== Source information ==

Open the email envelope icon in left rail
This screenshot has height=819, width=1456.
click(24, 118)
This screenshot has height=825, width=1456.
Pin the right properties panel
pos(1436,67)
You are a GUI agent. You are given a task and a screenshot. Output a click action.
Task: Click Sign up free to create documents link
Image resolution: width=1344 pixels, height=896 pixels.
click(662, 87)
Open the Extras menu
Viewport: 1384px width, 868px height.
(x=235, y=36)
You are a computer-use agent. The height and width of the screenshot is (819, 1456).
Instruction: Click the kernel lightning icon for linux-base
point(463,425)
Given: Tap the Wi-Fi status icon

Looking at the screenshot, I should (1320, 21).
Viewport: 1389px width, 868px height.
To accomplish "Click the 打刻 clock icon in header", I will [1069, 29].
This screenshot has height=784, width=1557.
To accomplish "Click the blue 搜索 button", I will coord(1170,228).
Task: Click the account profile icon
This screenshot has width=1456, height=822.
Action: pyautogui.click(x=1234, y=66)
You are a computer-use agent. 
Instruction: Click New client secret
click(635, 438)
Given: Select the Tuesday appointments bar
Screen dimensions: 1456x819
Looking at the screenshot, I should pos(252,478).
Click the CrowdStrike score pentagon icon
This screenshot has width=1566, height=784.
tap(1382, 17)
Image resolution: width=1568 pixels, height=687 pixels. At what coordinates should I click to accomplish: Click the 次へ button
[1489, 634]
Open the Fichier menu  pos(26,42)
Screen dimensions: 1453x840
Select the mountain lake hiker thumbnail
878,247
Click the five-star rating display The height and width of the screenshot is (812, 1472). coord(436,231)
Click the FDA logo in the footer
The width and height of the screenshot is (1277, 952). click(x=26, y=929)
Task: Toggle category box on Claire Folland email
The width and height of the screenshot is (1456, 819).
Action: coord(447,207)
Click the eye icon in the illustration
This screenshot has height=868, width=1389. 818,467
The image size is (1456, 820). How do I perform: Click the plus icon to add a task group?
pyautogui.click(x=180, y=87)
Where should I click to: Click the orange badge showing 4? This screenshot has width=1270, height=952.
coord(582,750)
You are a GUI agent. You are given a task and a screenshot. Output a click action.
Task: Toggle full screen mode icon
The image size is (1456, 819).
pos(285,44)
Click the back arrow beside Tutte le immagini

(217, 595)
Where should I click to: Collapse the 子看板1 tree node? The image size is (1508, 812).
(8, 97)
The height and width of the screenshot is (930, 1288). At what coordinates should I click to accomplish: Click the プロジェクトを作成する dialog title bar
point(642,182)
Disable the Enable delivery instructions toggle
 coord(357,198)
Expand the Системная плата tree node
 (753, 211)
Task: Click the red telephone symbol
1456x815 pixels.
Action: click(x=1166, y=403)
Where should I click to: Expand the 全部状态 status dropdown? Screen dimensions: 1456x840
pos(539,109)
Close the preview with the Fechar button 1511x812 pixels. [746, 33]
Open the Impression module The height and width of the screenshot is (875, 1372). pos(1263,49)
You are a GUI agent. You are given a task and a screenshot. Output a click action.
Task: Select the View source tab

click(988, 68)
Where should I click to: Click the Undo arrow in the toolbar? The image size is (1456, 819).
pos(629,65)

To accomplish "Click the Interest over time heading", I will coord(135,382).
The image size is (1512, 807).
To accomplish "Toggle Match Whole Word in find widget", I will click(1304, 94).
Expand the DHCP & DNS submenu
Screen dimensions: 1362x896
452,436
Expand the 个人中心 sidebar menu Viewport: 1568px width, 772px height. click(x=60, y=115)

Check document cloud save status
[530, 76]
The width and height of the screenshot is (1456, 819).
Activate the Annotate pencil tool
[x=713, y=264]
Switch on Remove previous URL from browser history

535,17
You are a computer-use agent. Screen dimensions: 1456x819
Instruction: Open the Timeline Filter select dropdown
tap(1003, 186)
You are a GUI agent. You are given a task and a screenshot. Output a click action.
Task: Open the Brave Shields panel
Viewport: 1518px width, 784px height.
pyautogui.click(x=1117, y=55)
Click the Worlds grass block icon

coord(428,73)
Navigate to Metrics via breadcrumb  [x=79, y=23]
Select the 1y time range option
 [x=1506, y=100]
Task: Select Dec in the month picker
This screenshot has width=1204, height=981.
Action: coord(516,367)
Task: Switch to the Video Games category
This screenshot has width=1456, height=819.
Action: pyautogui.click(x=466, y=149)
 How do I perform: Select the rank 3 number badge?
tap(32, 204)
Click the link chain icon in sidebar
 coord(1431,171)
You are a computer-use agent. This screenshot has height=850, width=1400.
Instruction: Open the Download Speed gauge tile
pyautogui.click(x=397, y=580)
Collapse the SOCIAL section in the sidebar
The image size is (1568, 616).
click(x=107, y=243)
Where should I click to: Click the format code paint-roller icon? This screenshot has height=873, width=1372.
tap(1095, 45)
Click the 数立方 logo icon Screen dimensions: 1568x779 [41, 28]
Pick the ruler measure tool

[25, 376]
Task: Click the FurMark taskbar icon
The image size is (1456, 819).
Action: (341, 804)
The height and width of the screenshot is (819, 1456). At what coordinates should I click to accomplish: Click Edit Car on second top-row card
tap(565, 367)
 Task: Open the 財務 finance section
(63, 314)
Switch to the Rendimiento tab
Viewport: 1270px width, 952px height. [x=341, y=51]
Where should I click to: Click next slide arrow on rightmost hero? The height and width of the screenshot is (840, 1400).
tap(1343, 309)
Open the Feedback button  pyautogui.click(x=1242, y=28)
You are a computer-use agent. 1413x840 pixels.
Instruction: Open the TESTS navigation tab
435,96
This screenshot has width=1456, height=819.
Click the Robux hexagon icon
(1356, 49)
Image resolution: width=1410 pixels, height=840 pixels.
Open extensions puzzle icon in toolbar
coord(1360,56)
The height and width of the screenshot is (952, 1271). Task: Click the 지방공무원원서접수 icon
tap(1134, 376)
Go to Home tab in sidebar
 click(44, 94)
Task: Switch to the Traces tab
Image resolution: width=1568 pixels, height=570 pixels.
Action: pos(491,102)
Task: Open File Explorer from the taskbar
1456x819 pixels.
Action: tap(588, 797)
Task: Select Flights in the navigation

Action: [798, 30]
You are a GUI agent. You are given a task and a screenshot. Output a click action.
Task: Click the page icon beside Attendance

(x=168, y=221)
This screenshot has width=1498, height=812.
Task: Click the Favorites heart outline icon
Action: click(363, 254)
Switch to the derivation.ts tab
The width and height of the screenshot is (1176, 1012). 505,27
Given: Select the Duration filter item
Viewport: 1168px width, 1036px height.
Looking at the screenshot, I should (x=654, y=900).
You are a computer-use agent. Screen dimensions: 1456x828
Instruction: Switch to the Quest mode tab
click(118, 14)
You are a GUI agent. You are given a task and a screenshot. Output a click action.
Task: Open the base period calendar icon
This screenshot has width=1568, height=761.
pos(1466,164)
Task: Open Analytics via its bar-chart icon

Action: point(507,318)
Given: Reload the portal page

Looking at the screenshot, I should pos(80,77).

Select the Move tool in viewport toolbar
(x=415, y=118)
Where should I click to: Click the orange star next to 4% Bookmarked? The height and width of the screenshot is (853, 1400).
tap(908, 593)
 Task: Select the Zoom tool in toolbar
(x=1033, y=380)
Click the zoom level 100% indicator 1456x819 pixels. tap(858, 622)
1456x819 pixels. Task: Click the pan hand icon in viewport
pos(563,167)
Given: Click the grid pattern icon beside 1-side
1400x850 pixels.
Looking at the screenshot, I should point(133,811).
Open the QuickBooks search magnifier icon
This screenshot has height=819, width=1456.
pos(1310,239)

===

Among the entries above, how many lines contain the string "category"? Write the number alone.

## Solution to the exercise
2